While investors from all over the world seek their fortunes in Germany, the prophets of doom are talking down Europe's biggest economy. Facts and fears hugely diverge, says economist Thomas Straubhaar.
Newly issued German debt is selling like hotcakes despite all the fearmongering. Many investors apparently believe that a bird in the hand is worth two in the bush, which may be more promising in terms of a yield, but owning them implies a higher risk.
In April, the German Finance Ministry was again able to sell government bonds without the slightest problem, even though five-year Bunds offered no interest payments at all for investors, and those with a 10-year maturity will earn them only a meager 0.25%. Thirty-year debt was selling at 2.5% interest, which shows that the long-term prospects for the German economy are far from being viewed with growing concern. Clearly, all talk of a doomsday scenario for the German economy is fake news.
Germany is stable and fit to sustain a blow
What also needs to be said, however, is that long-term German debt being sold at such low prices betrays huge skepticism among investors that the world economy will continue to produce the kind of robust dynamism we've experienced in the past decade. In their opinion, the ugly specter of "secular stagnation" is rearing its head. If it becomes a reality, any investment that reaps little more than its face value now might still be more attractive than alternatives that are more likely to suffer losses in future.
Money managers looking to other countries and currencies for higher yield are facing an even bigger risk than those investing in Germany. In other words, Germany is still considered more stable and fit to sustain an economic downturn and financial market turbulence than the rest of the world — except maybe for a few, so-called safe-haven states like Switzerland and Norway.
Apparently, financial markets are more relaxed in view of the presumed challenges facing Europe's biggest economy, which the doomsayers of all stripes are presently painting onto the wall in stark colors. Germany's woes (which no doubt exist) will multiply, they claim, as the country's hitherto huge business success in the emerging markets of Asia, the Americas and Africa (which is also a fact) comes under pressure. Thereby, they simply extrapolate the present into the future to prove their case that problems only exist in Germany and nowhere else.
Nobody denies that many things in this country can be done in a much better way. It goes without saying that other countries are faster and more efficient when it comes to making decisions. Surely, there's no reason for complacency at all, especially in view of the changes that digitization and big data require for the German economic model based on industrial mass production.
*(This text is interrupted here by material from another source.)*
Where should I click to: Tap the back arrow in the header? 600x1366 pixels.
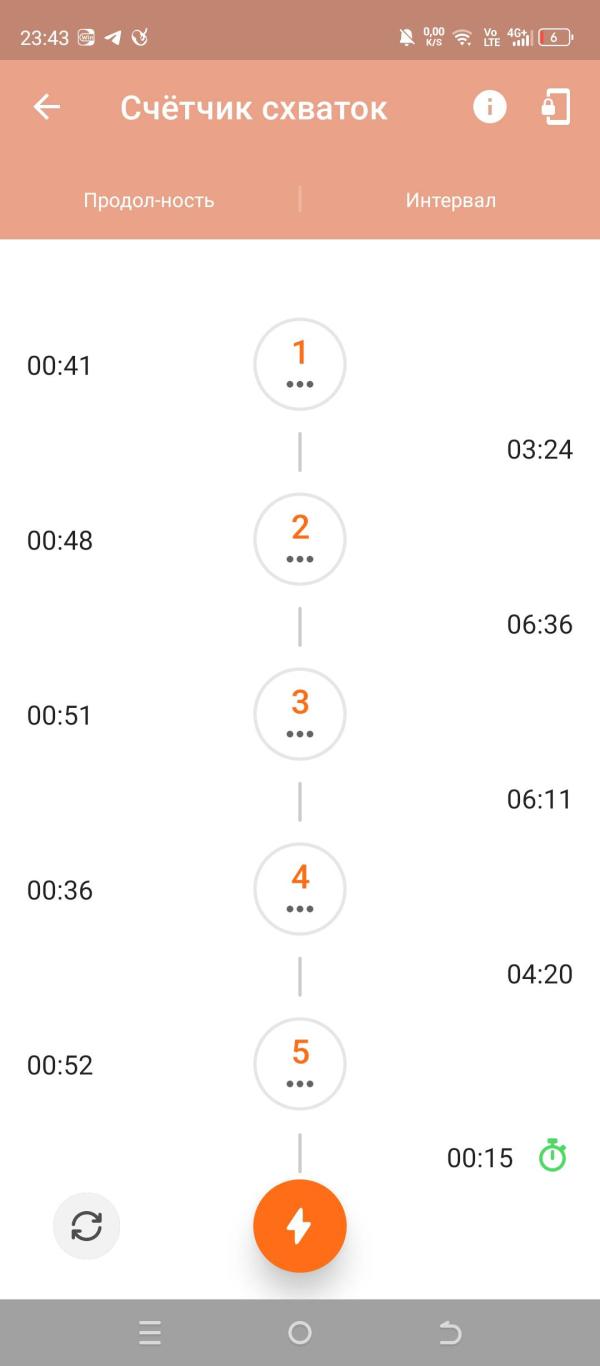[x=47, y=107]
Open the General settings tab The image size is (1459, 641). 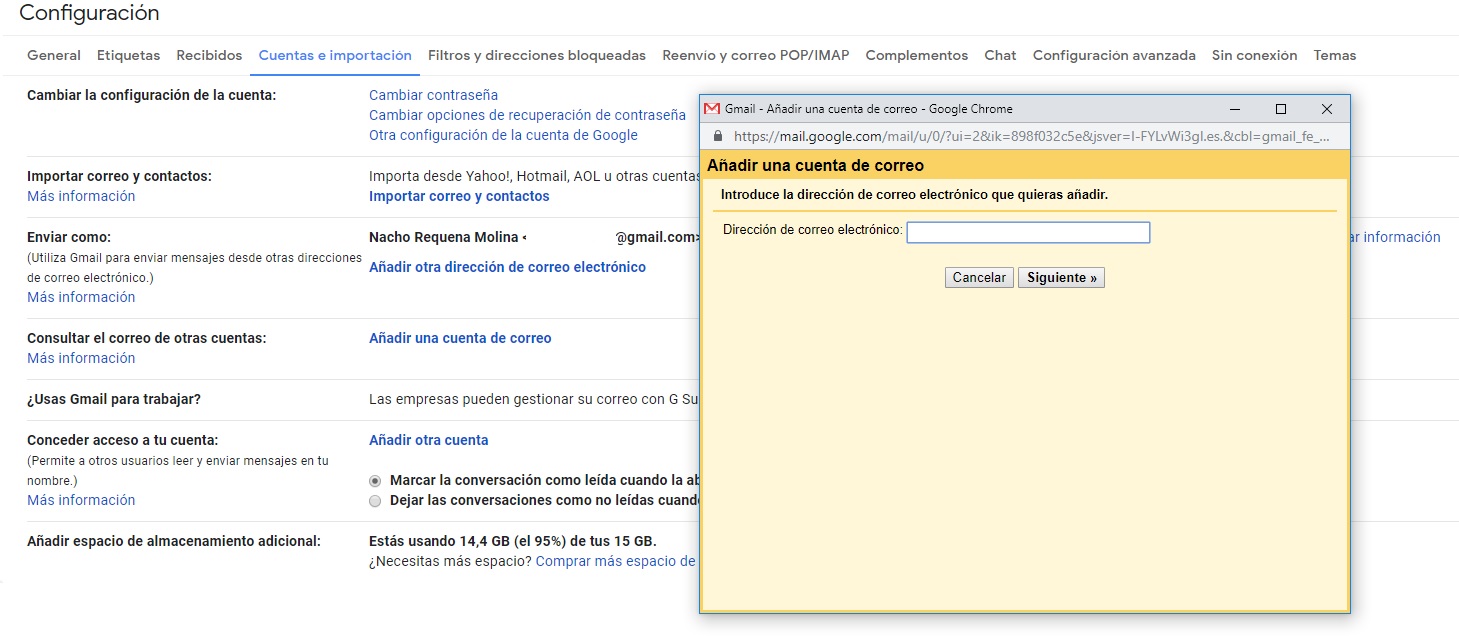(x=54, y=56)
Its automotive industry is facing the era of autonomous driving; infrastructure must be smarter and greener; artificial intelligence needs to be fully embraced to make it work.
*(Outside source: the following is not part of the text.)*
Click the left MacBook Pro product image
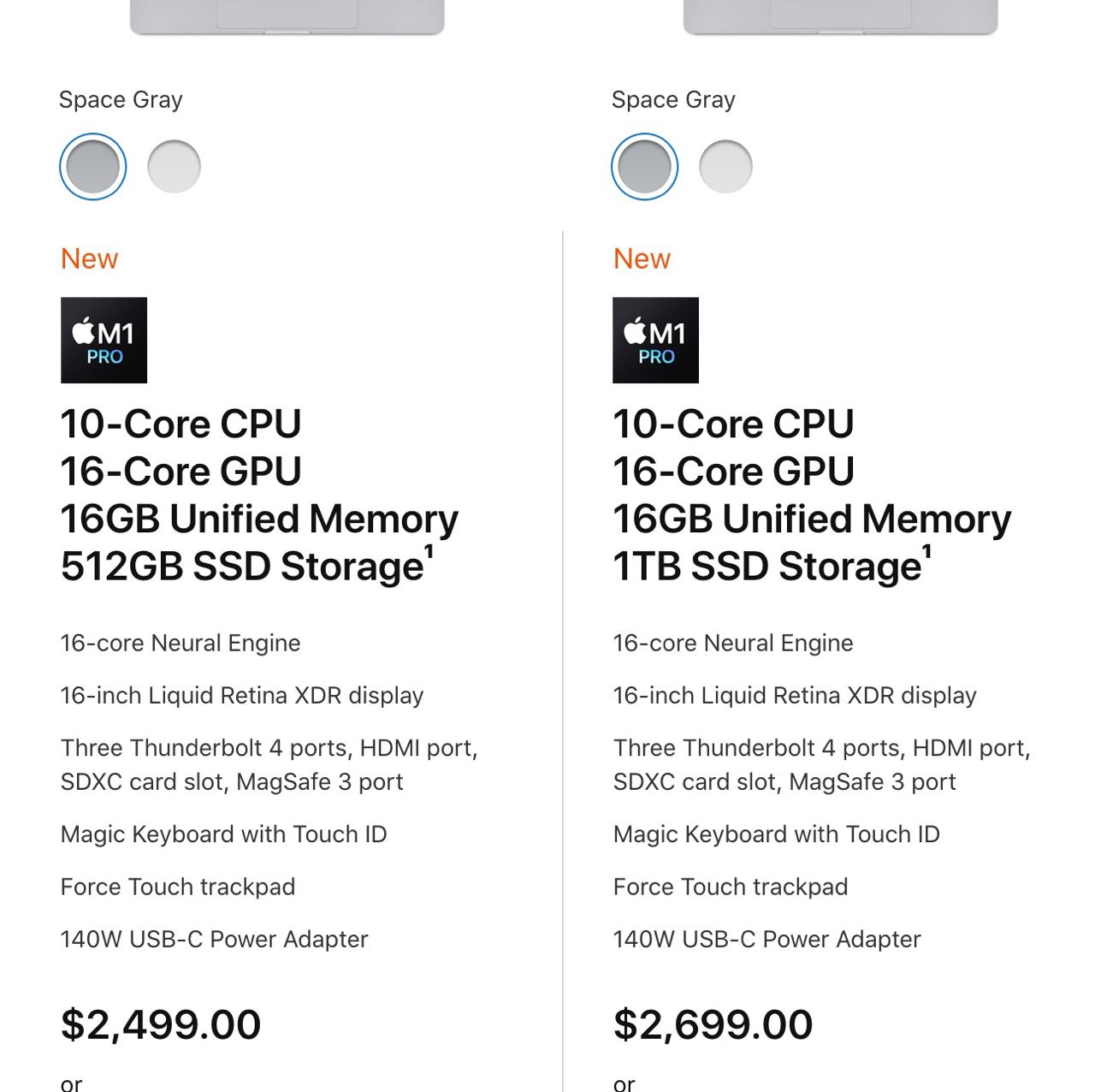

Those challenges, however, have to be dealt with by all societies, all around the world. And it's not yet decided what approach to the new technologies will eventually turn out to be the most successful. Will it be the one adopted by China's authoritarian state capitalism with its monopoly on big data? Or that of America's financial capitalism that gives huge private corporations the keys to technology's future? Or any other approach?
Decline and doom look different
The empirical facts give rise to more optimism about people's seemingly eternal wish that their children and grandchildren should be better off than they are. Doubts expressed in the German media about a better future have always been part of the public noise, nonetheless. But comparing the doomsaying outlooks and prophecies of decline with reality has unmasked them as fictional narratives that have always been far, far away from actual developments.
Take per capita income over the past decade as an example of the dramatic misconceptions circulating in German society. In the first 10 years of the millennium, German per capita income reached just about the average of all advanced economies. A decade later, we are 10% ahead of them all, with only the American economy being able to keep up the pace. Decline and doom certainly look different.
Moreover, there's hardly any socioeconomic indicator where Germany is faring worse than 10 years ago. The population here lives better, longer and healthier. And a sober look at the facts of the past is enough to tell us that it's always been optimism and confidence the have advanced mankind — not fake news and prophecies of doom.
Thomas Straubhaar was born in Switzerland and is currently professor of economics at the University of Hamburg, focusing on international economic relations. He was president of the Hamburg Archive of International Economics (HWWA) and head of the Hamburg Institute of International Economics (HWWI) from 1999 to 2014.